Unfortunately, not everything works right out of the box when using VS Code with
Jupyter notebooks. In particular, I’ve discovered some of the
fast.ai widgets don’t render correctly without some
tweaks (and even then, I’ve found the
ImageClassifierCleaner
never works).
To get progress bars to render, run this in a cell:
from IPython.display import clear_output, DisplayHandle
# Define a function that updates an existing display object
def update_patch(self, obj):
# Clear any outputs in the current IPython cell,
# but wait until new outputs arrive before doing so
clear_output(wait=True)
# Update the display with a new object
self.display(obj)
# Extend the DisplayHandle class by adding the update_patch function
# as a method named 'update'
# This effectively overwrites the existing 'update' method (if any) in DisplayHandle
DisplayHandle.update = update_patch
Rather than mess with pip
, pipenv
, conda
, etc. to keep my various projects
isolated, I run Docker from my project directory.
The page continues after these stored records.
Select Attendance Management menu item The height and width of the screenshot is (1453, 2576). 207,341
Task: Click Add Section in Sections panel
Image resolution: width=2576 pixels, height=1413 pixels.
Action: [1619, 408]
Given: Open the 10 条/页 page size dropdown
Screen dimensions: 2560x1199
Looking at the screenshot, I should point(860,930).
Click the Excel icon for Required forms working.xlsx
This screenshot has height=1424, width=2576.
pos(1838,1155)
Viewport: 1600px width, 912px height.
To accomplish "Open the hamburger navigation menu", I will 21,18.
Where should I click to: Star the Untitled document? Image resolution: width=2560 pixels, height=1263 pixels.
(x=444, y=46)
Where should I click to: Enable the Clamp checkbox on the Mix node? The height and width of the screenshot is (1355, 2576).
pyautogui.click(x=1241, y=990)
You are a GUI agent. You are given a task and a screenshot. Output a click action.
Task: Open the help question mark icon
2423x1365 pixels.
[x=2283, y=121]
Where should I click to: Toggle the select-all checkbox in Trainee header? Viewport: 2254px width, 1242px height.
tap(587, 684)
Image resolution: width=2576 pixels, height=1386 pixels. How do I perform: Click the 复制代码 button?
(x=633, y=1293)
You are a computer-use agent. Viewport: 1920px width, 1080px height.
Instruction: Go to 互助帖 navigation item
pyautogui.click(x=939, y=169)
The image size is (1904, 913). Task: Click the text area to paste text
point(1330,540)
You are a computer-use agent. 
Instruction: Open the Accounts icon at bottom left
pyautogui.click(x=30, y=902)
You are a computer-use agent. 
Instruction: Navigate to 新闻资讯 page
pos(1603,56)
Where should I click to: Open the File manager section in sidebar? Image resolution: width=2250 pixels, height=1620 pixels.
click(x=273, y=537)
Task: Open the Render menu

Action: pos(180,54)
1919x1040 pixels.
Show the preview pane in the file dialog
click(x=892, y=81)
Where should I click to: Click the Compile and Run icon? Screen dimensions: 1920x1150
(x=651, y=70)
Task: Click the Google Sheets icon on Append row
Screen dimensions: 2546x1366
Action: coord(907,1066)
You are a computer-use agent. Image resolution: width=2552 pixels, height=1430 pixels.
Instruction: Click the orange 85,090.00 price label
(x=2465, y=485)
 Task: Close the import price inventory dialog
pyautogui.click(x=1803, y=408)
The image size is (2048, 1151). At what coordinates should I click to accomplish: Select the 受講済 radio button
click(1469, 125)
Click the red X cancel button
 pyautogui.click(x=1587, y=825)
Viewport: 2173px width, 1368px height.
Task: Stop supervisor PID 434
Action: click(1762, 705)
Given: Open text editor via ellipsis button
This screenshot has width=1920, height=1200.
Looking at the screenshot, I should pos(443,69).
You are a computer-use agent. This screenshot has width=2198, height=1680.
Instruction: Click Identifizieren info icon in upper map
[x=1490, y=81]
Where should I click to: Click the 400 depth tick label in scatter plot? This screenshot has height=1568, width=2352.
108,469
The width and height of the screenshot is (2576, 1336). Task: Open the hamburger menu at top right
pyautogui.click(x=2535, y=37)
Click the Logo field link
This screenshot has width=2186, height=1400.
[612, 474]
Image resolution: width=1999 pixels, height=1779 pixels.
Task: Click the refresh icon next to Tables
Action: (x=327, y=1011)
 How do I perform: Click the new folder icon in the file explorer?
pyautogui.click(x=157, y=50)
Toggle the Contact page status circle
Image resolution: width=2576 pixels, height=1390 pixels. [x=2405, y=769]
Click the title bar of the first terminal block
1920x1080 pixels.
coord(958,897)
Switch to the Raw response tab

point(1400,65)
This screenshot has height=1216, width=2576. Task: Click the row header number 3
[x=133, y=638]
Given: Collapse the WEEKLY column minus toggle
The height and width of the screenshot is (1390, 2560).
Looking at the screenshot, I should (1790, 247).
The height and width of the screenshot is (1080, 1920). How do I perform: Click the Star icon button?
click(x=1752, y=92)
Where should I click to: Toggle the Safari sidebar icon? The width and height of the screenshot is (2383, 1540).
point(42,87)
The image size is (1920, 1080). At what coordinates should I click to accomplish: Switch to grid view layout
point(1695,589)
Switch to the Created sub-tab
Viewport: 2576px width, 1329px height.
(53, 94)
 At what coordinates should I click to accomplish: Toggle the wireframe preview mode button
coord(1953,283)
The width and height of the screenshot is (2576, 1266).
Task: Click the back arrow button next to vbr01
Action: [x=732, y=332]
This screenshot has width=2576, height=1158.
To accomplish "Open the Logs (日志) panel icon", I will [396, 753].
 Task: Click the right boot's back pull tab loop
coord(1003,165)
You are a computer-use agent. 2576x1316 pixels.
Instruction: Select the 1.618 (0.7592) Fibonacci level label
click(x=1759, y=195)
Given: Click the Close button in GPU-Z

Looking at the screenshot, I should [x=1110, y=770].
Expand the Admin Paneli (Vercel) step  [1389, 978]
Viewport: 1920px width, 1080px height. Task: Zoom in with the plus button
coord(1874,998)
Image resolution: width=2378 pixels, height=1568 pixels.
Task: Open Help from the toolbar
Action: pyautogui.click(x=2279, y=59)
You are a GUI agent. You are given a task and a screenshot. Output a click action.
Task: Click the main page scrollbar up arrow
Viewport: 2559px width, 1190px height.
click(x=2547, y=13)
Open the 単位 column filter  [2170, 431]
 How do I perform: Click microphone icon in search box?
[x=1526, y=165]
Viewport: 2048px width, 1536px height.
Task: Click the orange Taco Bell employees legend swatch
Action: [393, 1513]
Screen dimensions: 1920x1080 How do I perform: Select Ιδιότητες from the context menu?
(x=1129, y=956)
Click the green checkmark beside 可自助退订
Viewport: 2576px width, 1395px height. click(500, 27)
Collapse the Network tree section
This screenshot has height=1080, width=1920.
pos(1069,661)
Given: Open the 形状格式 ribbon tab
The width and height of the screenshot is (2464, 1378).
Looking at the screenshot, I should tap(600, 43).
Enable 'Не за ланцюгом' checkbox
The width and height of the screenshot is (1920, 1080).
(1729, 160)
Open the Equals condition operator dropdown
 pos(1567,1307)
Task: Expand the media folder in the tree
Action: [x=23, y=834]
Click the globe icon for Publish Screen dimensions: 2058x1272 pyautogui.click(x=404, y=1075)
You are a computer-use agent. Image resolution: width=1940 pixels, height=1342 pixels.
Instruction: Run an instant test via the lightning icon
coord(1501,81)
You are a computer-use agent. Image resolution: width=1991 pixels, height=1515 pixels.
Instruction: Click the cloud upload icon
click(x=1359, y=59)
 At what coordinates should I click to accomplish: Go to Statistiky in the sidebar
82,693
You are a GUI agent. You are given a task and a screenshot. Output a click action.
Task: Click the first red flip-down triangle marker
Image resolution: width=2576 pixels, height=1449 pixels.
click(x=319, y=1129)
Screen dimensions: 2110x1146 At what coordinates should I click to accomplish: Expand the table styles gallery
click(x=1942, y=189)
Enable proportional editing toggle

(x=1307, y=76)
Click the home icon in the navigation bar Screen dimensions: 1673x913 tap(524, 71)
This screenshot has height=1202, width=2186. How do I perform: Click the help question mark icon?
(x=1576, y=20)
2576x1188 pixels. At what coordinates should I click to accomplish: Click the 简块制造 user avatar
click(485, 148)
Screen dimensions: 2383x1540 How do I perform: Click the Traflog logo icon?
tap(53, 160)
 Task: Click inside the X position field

It’s more hermetic than the alternatives and provides a modicum of security
should I pull in a third-party package with some kind of vulnerability in it
(though this isn’t a perfect solution).
For Jupyter notebooks, this is the command I use:
$ docker run \
--shm-size=2G \ # Set the size of the shared memory to 2GB
--gpus all \ # Pass through all GPUs available
--detach \ # Run the container in the background
--interactive \ # Keep STDIN open even if not attached
--tty \ # Allocate a pseudo-TTY
--publish 8848:8888 \ # Publish 8888 to the host's port 8848
--publish 8080:8080 \ # Publish 8080 to the host's port 8080
--volume $(pwd):/home/jovyan \ # Mount the current directory
--env GRANT_SUDO=yes \ # Set env GRANT_SUDO to yes
--env JUPYTER_ENABLE_LAB=yes \ # Set env JUPYTER_ENABLE_LAB to yes
--env JUPYTER_TOKEN="secrettoken" \ # Replace with your own, made up token
--user root \ # Set the user or UID
cschranz/gpu-jupyter:v1.5_cuda-11.6_ubuntu-20.04_python-only
Change secrettoken
to something only you know; it acts as a password of sorts
to connect to it. When you open a notebook file with VS Code, it’ll ask you to
pick the Python environment. There’s an option to connect to a remote server;
put the IP of the primary computer and add ?token=secrettoken
to connect. I
often experience a bug where it doesn’t show up after adding it until I restart
VS Code, however.
I arrived at this Docker command through trial and error; if you use it, be sure that you understand everything it does first – even Docker cannot guarantee perfect isolation.
On the desktop computer, I do use Pipenv as well so that VS Code knows about the various APIs I pull in and can give me hints about them.